Y a Torrejón se desplazaron. Obama sabe de la importancia que en España tuvo el PSOE. A un dirigente del PSOE respetado y respetable no se le dedican tres minutos y cuarenta segundos para charlar de baloncesto. Tal fue el tiempo que Obama perdió con Sánchez, conocedor de los pocos telediarios que le restan antes de ser obligado a presentar su dimisión. Despedido Sánchez, eso sí, con una amable sonrisa, que lo cortés tampoco quita lo valiente en los Estados Unidos, saludó y habló con Rivera dos minutos diecisiete segundos. Los servicios de información de Ciudadanos resumieron el ambiente de la gran cita. «Muy cordial». No dio tiempo para más. Y el tercer saludador efímero fue Iglesias, el gran cursi y pedante, que regaló a Obama un libro que cuenta a su manera las actividades de la «Brigada Lincoln» durante la Guerra Civil. Obama se lo agradeció con simpatía, y cuando el «Air Force One» despegó de Torrejón, a la altura de Guadalajara, le comentó a uno de sus ayudantes. «Me he dejado el coñazo de libro que me ha regalado el de los pelos raros en el aeropuerto. La verdad, es que no pensaba leerlo». Iglesias dice que hablaron de política. Me figuro que de politiquita, porque dos minutos dan de sí bastante poco. Lo cierto es que Obama, con su agenda aún más condensada por los acontecimientos raciales que han trastornado en los últimos días la convivencia en los Estados Unidos, decidió no perder el tiempo e ir al grano. El Rey, el presidente en funciones y ganador por amplia ventaja en las últimas elecciones, y a volar. El libro de Iglesias, abandonado en Torrejón, pero no así el jamón de pata negra que Rajoy le regaló, que viajó perfectamente empaquetado con rumbo a Washington.

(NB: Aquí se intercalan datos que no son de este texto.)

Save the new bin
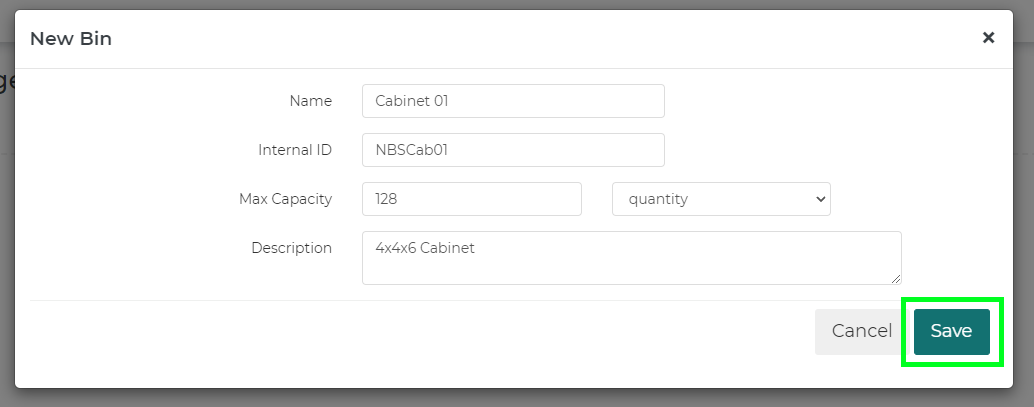The width and height of the screenshot is (1034, 407). pyautogui.click(x=951, y=331)
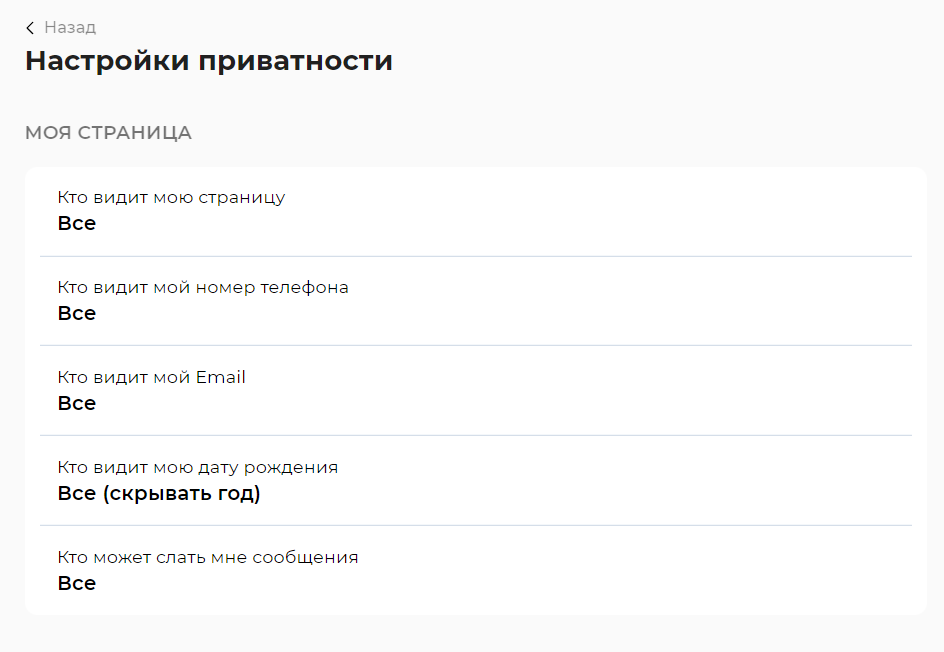The image size is (944, 652).
Task: Click the 'Кто видит мой номер телефона' label
Action: click(x=203, y=287)
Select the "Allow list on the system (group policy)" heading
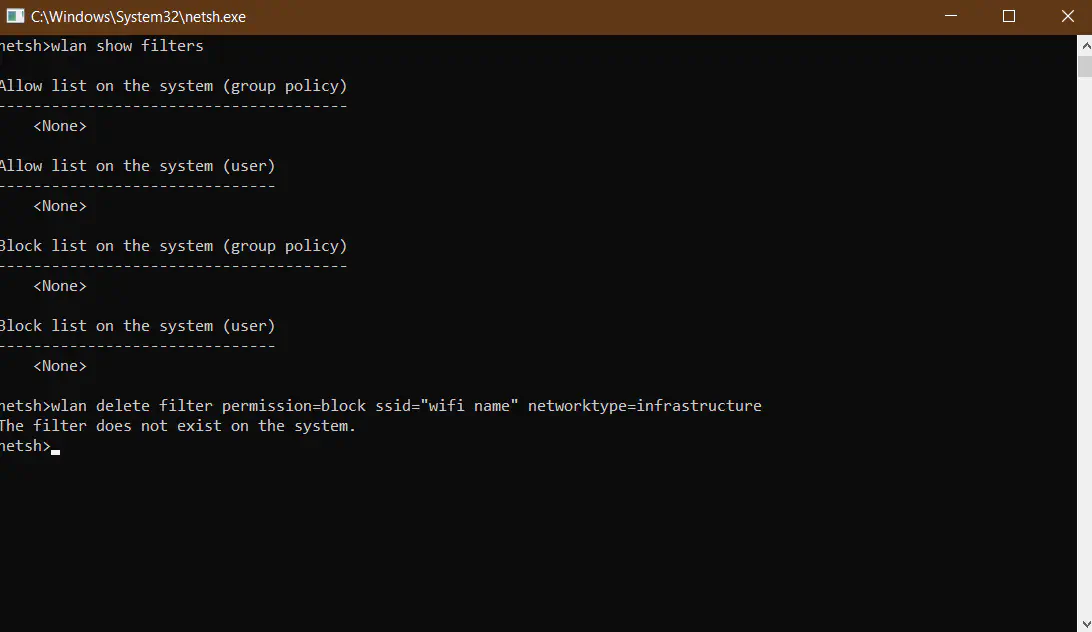1092x632 pixels. (172, 86)
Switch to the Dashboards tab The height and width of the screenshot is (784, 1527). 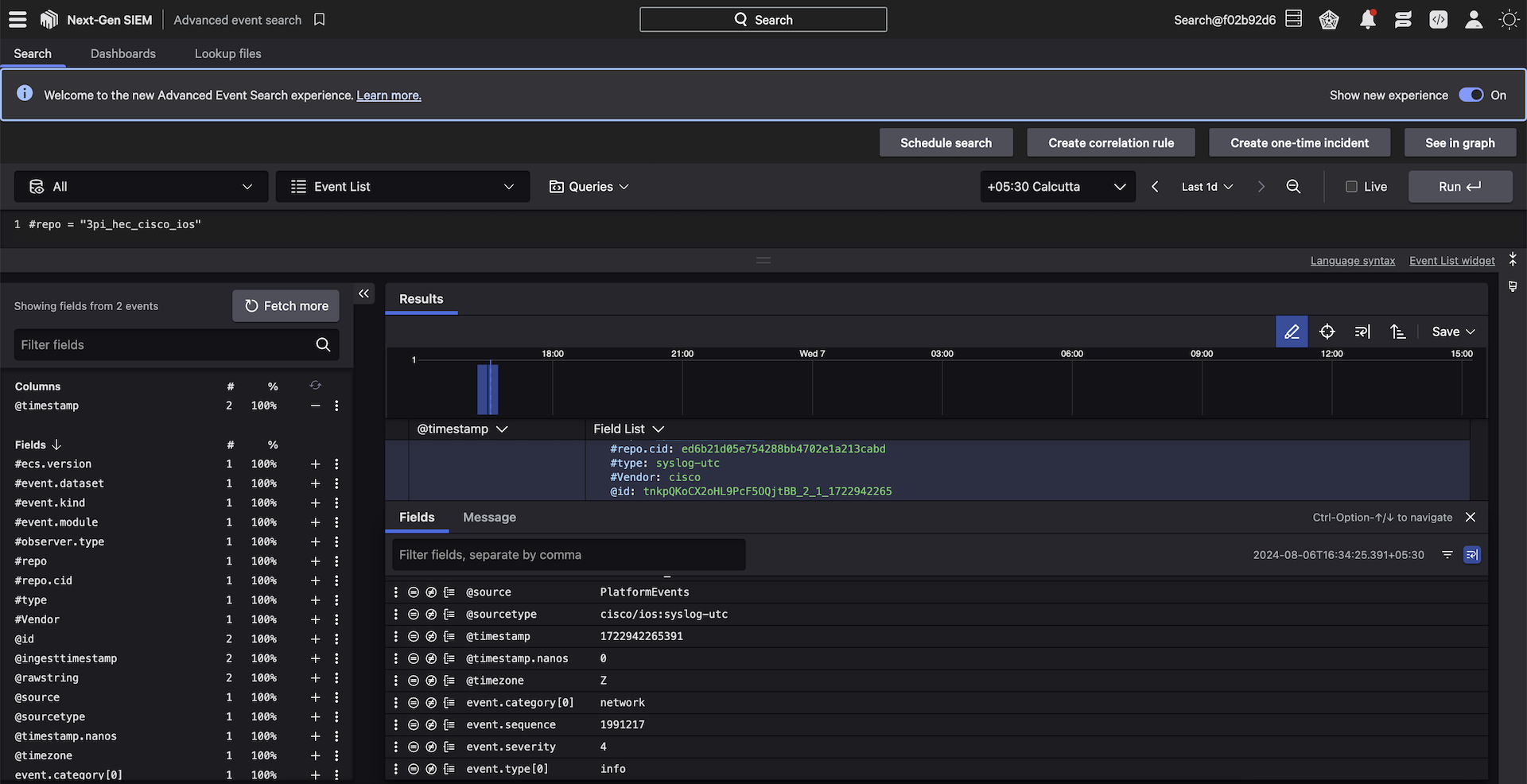[x=123, y=54]
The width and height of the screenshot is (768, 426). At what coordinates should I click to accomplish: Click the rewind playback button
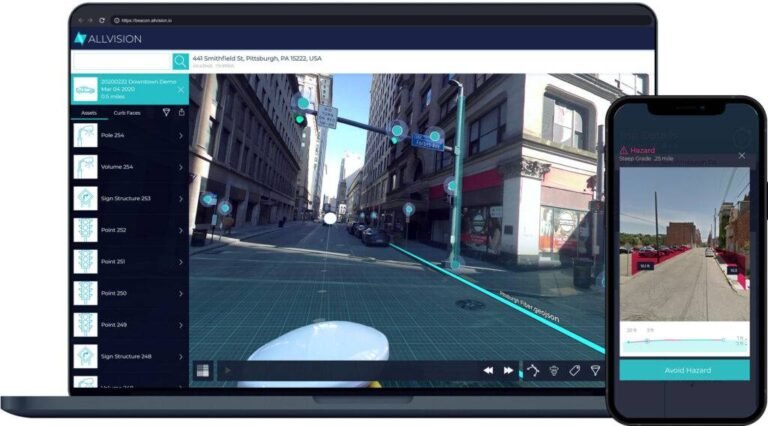point(488,371)
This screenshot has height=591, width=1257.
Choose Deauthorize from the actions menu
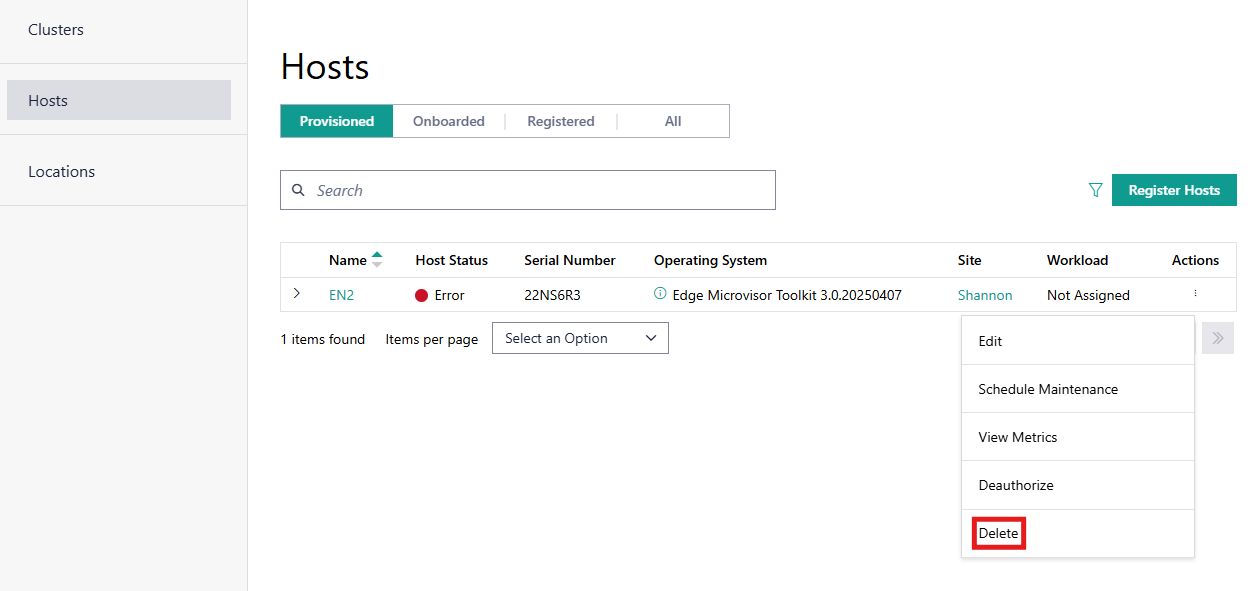tap(1016, 485)
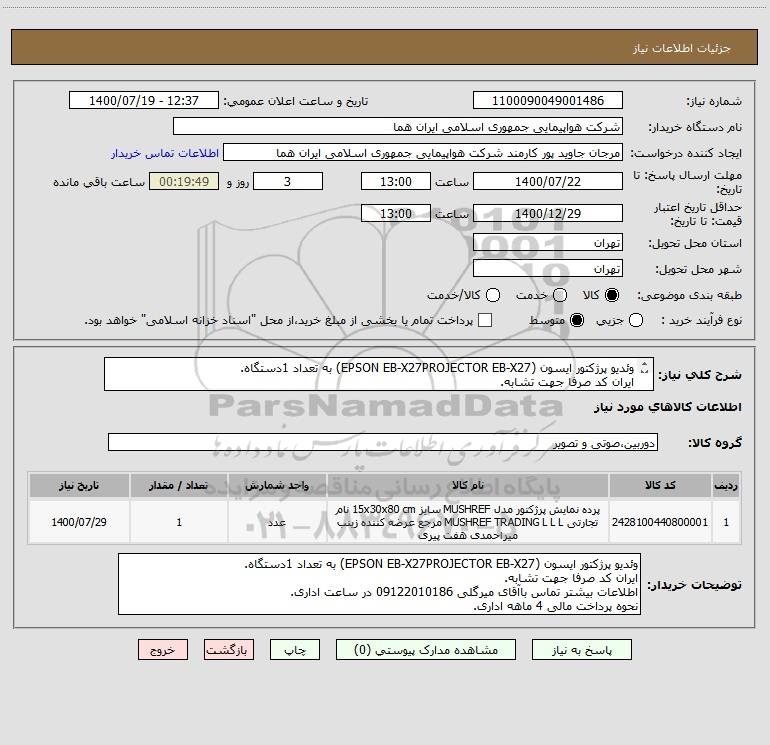The height and width of the screenshot is (745, 770).
Task: Click the response deadline date 1400/07/22 field
Action: pos(548,181)
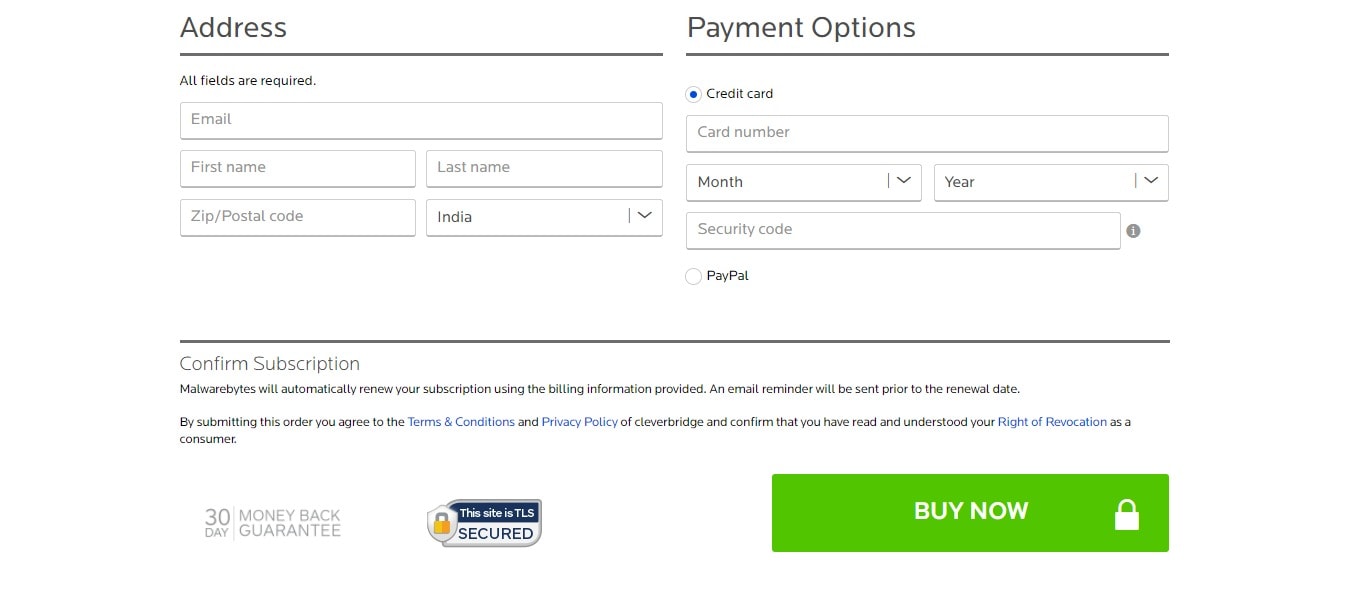Open the Terms & Conditions link

461,422
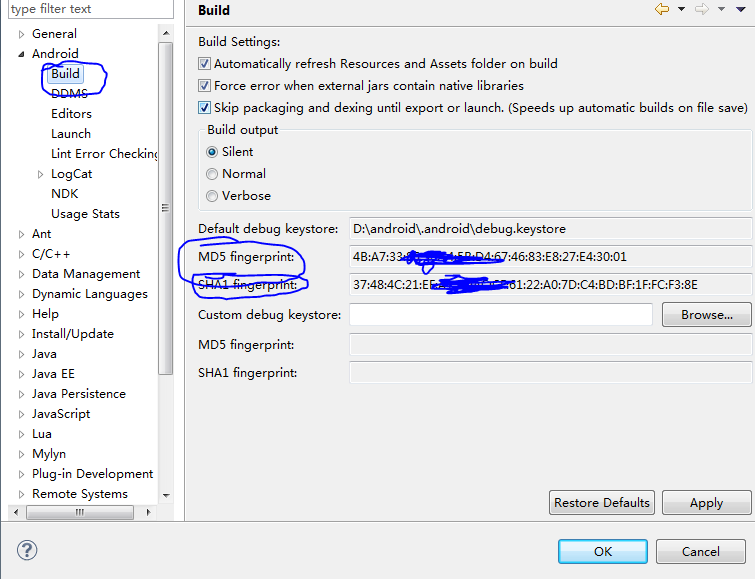Select DDMS under Android preferences
Viewport: 755px width, 579px height.
coord(70,94)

Iglesias regala libros que no ha leído. La «Brigada Lincoln» no fue nada del otro mundo, y como el resto de las Brigadas Internacionales terminó saliendo por patas, a toda pastilla, cuando se apercibió de que la guerra estaba perdida y que el bando republicano, marxista, estalinista, trostkysta y anarquista se había convertido en una maraña de odios interiores que no preconizaban nada bueno. En resumen. Un Ejército puede resistir si existe la disciplina y se mantiene el espíritu y los ideales por los que se combate. Pero a un Ejército serio no se le puede hacer frente con una casa de putas, que así terminó el republicano. Y dado que Obama ha leído más de los brigadistas de la «Lincoln» que el personajillo insignificante que le regaló el libro, se lo dejó en Torrejón y santas pascuas, o mejor escrito, feliz día del Pavo. Para colmo, y con anterioridad a subir por la escala del «Air Force One», Obama pronunció sus últimas palabras dedicadas a España, que por fortuna no oyó el pobre Iglesias, al que le habría sobrevenido un sarpullido de haberlo hecho. «Que Dios bendiga siempre a España».

Creo que en la historia de las audiencias de los presidentes de los Estados Unidos, las tres de Obama a los tres desplazados por los votos de los españoles, han sido las más relampagueantes. No es sencillo despachar a tres políticos en diez minutos. El mensaje subliminal no es otro que éste: «Perdonen que no les dedique mucho tiempo, pero sucede que no estoy en condiciones de perder el mío en tonterías». La política es muy dura y rigurosa en algunos casos.

Pidió a Dios por España, resumió el papel y la fuerza de unión que interpreta la figura del Rey, reclamó la unidad en clara alusión a los separatistas catalanes, elogió la economía de Rajoy y se llevó el jamón. Una visita inolvidable y una jornada redonda. Y se dejó el libro, que se me olvidaba recordarlo. No «El Quijote» que le regaló el Rey. El tostón que le ofreció el cisne alicaído, el gran cursi y pedante que regala lo que no ha leído.